* ENTRIES PROVIDED *
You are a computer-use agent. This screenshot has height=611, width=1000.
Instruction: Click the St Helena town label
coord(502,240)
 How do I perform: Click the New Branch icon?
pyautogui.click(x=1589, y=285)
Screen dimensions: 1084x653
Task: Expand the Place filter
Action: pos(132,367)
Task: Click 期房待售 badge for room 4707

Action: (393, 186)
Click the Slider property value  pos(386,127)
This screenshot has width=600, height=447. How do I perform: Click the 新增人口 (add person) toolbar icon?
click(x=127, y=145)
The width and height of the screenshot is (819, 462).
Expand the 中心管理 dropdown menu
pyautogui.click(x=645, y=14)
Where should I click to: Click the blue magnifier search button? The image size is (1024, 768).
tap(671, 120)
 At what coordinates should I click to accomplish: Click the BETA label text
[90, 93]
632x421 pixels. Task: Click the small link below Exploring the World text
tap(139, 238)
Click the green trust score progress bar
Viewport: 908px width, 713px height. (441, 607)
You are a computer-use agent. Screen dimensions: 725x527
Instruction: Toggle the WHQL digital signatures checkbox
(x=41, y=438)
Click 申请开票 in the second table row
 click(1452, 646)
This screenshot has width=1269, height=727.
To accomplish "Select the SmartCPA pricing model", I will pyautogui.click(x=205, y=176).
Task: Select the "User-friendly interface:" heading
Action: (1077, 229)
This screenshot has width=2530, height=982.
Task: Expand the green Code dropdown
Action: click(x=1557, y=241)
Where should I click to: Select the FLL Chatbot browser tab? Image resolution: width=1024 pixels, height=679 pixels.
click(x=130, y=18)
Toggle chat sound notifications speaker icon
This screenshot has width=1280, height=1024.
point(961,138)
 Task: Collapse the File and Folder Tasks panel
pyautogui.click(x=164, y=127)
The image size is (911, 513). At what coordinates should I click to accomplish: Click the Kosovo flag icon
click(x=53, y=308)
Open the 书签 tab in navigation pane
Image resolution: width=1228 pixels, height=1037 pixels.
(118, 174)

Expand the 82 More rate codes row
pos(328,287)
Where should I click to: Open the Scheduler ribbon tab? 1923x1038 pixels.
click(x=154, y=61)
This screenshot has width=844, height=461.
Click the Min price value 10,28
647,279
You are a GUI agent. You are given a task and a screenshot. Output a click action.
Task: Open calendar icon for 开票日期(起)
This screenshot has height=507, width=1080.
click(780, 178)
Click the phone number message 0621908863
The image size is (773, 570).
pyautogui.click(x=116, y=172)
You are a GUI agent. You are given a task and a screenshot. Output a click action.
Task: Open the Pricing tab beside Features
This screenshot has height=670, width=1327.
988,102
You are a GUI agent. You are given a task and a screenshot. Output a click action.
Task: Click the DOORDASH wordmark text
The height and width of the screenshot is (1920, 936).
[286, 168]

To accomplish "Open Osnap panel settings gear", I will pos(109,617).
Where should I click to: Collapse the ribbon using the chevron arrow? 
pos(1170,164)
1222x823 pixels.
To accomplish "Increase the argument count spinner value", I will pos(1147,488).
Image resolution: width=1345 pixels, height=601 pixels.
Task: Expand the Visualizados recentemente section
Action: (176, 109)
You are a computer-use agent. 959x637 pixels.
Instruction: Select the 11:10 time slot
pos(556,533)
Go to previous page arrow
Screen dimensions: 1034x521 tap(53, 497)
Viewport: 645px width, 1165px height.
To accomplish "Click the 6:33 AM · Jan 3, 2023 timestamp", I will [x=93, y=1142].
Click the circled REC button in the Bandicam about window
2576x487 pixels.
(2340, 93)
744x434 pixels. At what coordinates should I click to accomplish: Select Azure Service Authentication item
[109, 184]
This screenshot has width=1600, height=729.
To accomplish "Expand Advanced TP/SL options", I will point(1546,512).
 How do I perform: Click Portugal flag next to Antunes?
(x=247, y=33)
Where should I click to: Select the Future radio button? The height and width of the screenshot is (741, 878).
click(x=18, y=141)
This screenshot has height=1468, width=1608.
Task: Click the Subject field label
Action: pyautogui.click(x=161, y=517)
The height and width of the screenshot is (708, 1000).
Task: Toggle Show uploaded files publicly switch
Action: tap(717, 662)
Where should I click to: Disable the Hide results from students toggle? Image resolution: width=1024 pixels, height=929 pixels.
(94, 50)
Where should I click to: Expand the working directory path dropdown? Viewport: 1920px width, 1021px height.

* EXERCISE BRIEF *
Write out every record above, word for word.

* PROBLEM SOLUTION *
You are a computer-use agent. This screenshot has height=611, width=1000.
Instruction: Click the St Helena town label
coord(502,240)
 How do I perform: Click the New Branch icon?
pyautogui.click(x=1589, y=285)
Screen dimensions: 1084x653
Task: Expand the Place filter
Action: pos(132,367)
Task: Click 期房待售 badge for room 4707

Action: (393, 186)
Click the Slider property value  pos(386,127)
This screenshot has width=600, height=447. How do I perform: Click the 新增人口 (add person) toolbar icon?
click(x=127, y=145)
The width and height of the screenshot is (819, 462).
Expand the 中心管理 dropdown menu
pyautogui.click(x=645, y=14)
Where should I click to: Click the blue magnifier search button? The image size is (1024, 768).
tap(671, 120)
 At what coordinates should I click to accomplish: Click the BETA label text
[90, 93]
632x421 pixels. Task: Click the small link below Exploring the World text
tap(139, 238)
Click the green trust score progress bar
Viewport: 908px width, 713px height. (441, 607)
You are a computer-use agent. Screen dimensions: 725x527
Instruction: Toggle the WHQL digital signatures checkbox
(x=41, y=438)
Click 申请开票 in the second table row
 click(1452, 646)
This screenshot has width=1269, height=727.
To accomplish "Select the SmartCPA pricing model", I will pyautogui.click(x=205, y=176).
Task: Select the "User-friendly interface:" heading
Action: (1077, 229)
This screenshot has width=2530, height=982.
Task: Expand the green Code dropdown
Action: click(x=1557, y=241)
Where should I click to: Select the FLL Chatbot browser tab? Image resolution: width=1024 pixels, height=679 pixels.
click(x=130, y=18)
Toggle chat sound notifications speaker icon
This screenshot has width=1280, height=1024.
point(961,138)
 Task: Collapse the File and Folder Tasks panel
pyautogui.click(x=164, y=127)
The image size is (911, 513). At what coordinates should I click to accomplish: Click the Kosovo flag icon
click(x=53, y=308)
Open the 书签 tab in navigation pane
Image resolution: width=1228 pixels, height=1037 pixels.
(118, 174)

Expand the 82 More rate codes row
pos(328,287)
Where should I click to: Open the Scheduler ribbon tab? 1923x1038 pixels.
click(x=154, y=61)
This screenshot has width=844, height=461.
Click the Min price value 10,28
647,279
You are a GUI agent. You are given a task and a screenshot. Output a click action.
Task: Open calendar icon for 开票日期(起)
This screenshot has height=507, width=1080.
click(780, 178)
Click the phone number message 0621908863
The image size is (773, 570).
pyautogui.click(x=116, y=172)
You are a GUI agent. You are given a task and a screenshot. Output a click action.
Task: Open the Pricing tab beside Features
This screenshot has height=670, width=1327.
988,102
You are a GUI agent. You are given a task and a screenshot. Output a click action.
Task: Click the DOORDASH wordmark text
The height and width of the screenshot is (1920, 936).
[286, 168]

To accomplish "Open Osnap panel settings gear", I will pos(109,617).
Where should I click to: Collapse the ribbon using the chevron arrow? 
pos(1170,164)
1222x823 pixels.
To accomplish "Increase the argument count spinner value", I will pos(1147,488).
Image resolution: width=1345 pixels, height=601 pixels.
Task: Expand the Visualizados recentemente section
Action: (176, 109)
You are a computer-use agent. 959x637 pixels.
Instruction: Select the 11:10 time slot
pos(556,533)
Go to previous page arrow
Screen dimensions: 1034x521 tap(53, 497)
Viewport: 645px width, 1165px height.
To accomplish "Click the 6:33 AM · Jan 3, 2023 timestamp", I will [x=93, y=1142].
Click the circled REC button in the Bandicam about window
2576x487 pixels.
(2340, 93)
744x434 pixels. At what coordinates should I click to accomplish: Select Azure Service Authentication item
[109, 184]
This screenshot has width=1600, height=729.
To accomplish "Expand Advanced TP/SL options", I will point(1546,512).
 How do I perform: Click Portugal flag next to Antunes?
(x=247, y=33)
Where should I click to: Select the Future radio button? The height and width of the screenshot is (741, 878).
click(x=18, y=141)
This screenshot has height=1468, width=1608.
Task: Click the Subject field label
Action: pyautogui.click(x=161, y=517)
The height and width of the screenshot is (708, 1000).
Task: Toggle Show uploaded files publicly switch
Action: tap(717, 662)
Where should I click to: Disable the Hide results from students toggle? Image resolution: width=1024 pixels, height=929 pixels.
(94, 50)
Where should I click to: Expand the working directory path dropdown? Viewport: 1920px width, 1021px height.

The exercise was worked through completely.